Saved data entries
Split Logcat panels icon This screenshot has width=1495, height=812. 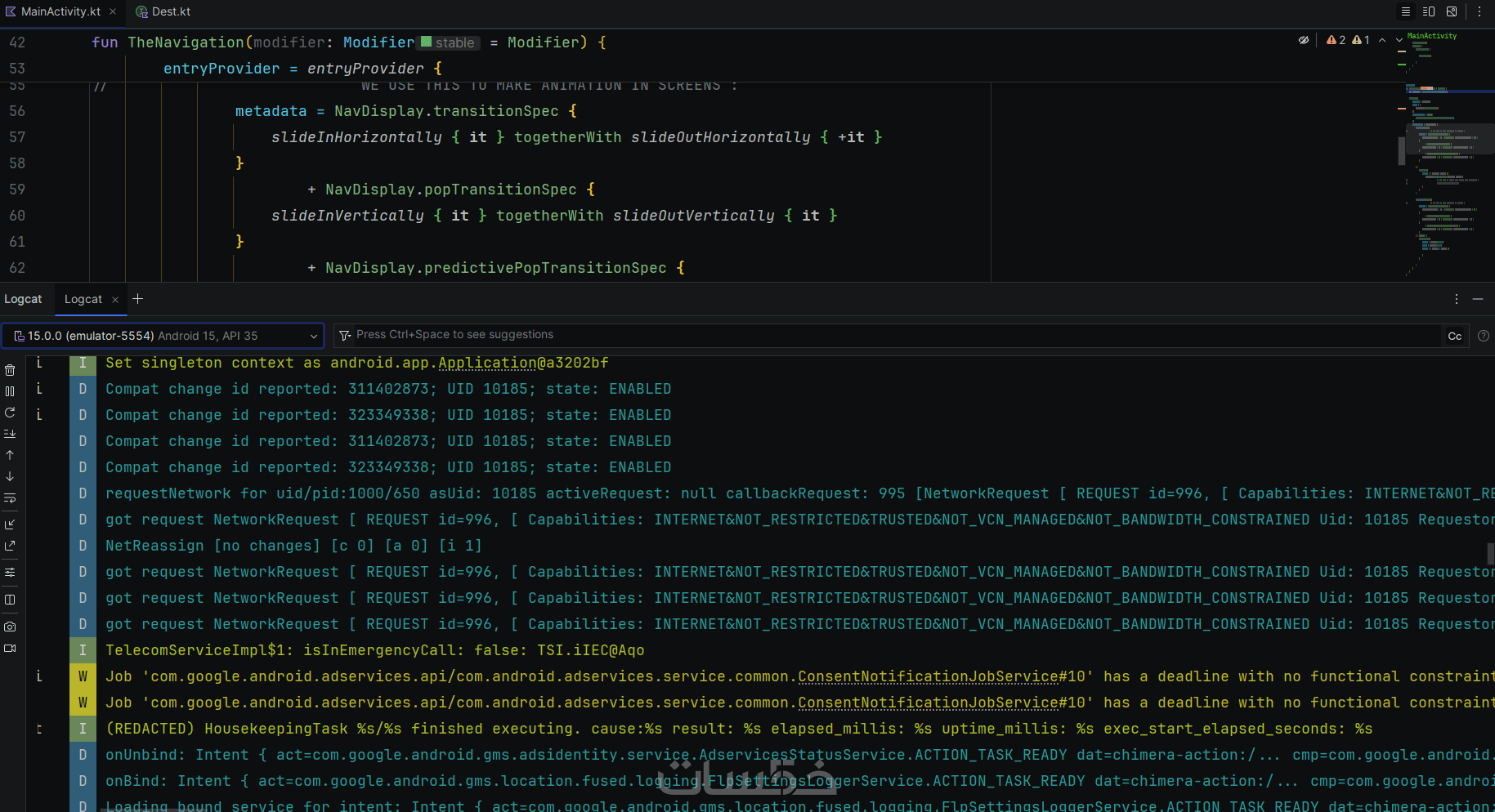(x=10, y=600)
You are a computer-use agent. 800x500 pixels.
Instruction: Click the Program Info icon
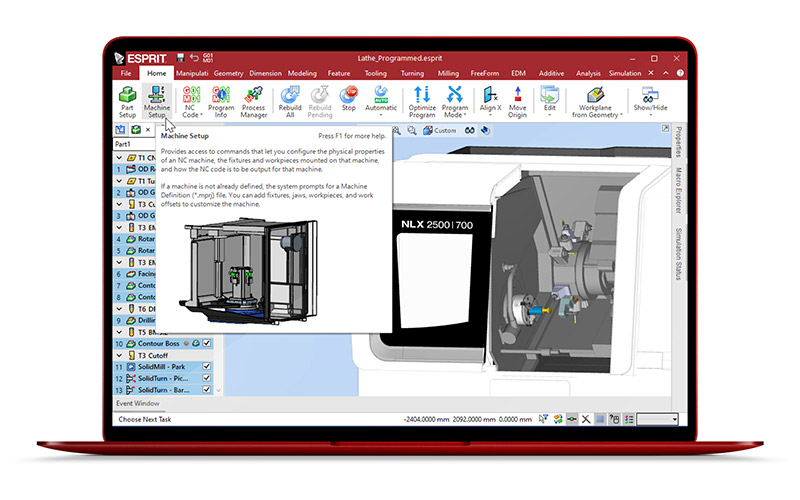222,100
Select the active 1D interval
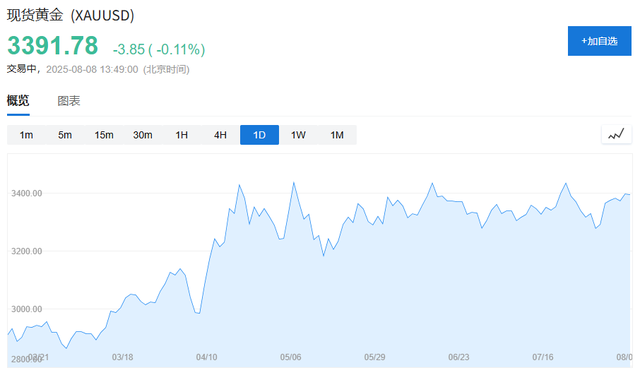The image size is (640, 375). [x=260, y=135]
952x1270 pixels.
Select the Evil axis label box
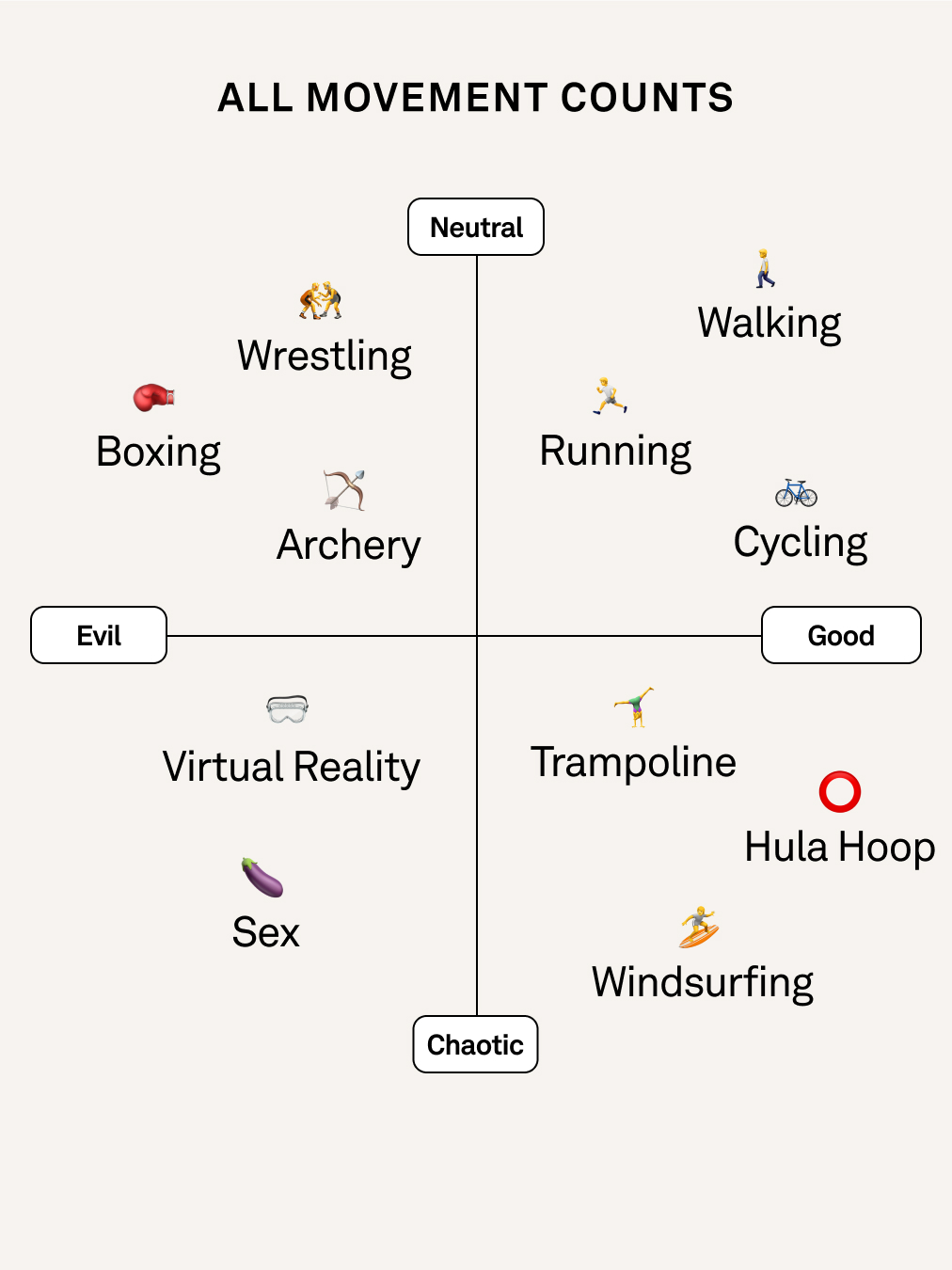point(99,635)

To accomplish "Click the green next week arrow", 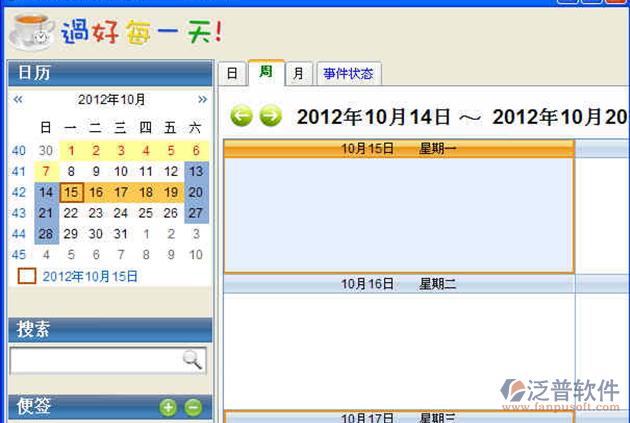I will pyautogui.click(x=270, y=116).
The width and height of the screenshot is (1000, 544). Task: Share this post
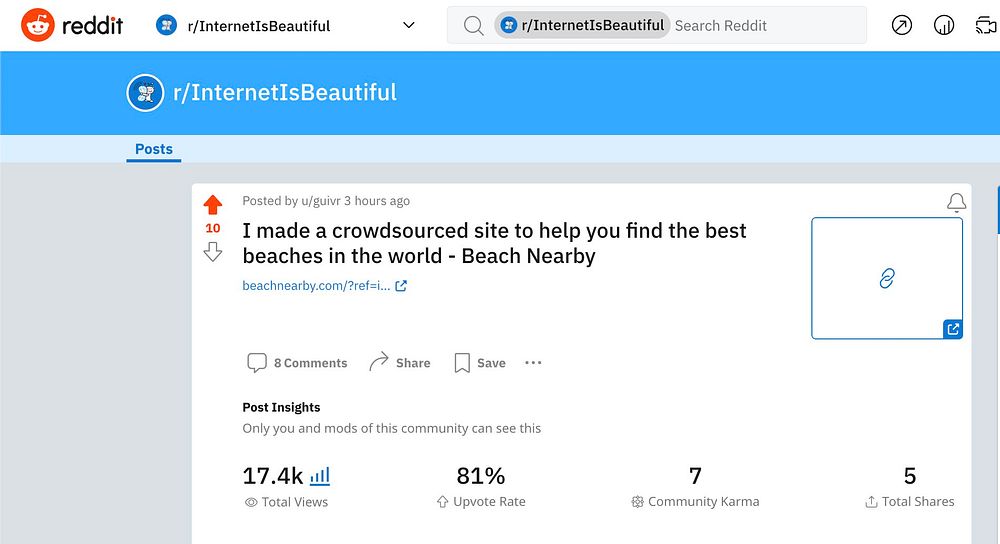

§ PROBLEM DETAILS: Only the lines containing the string "pixels" are needed; pull them out of the records.

§ RESPONSE AREA:
You are a computer-use agent. 800x500 pixels.
952x1270 pixels.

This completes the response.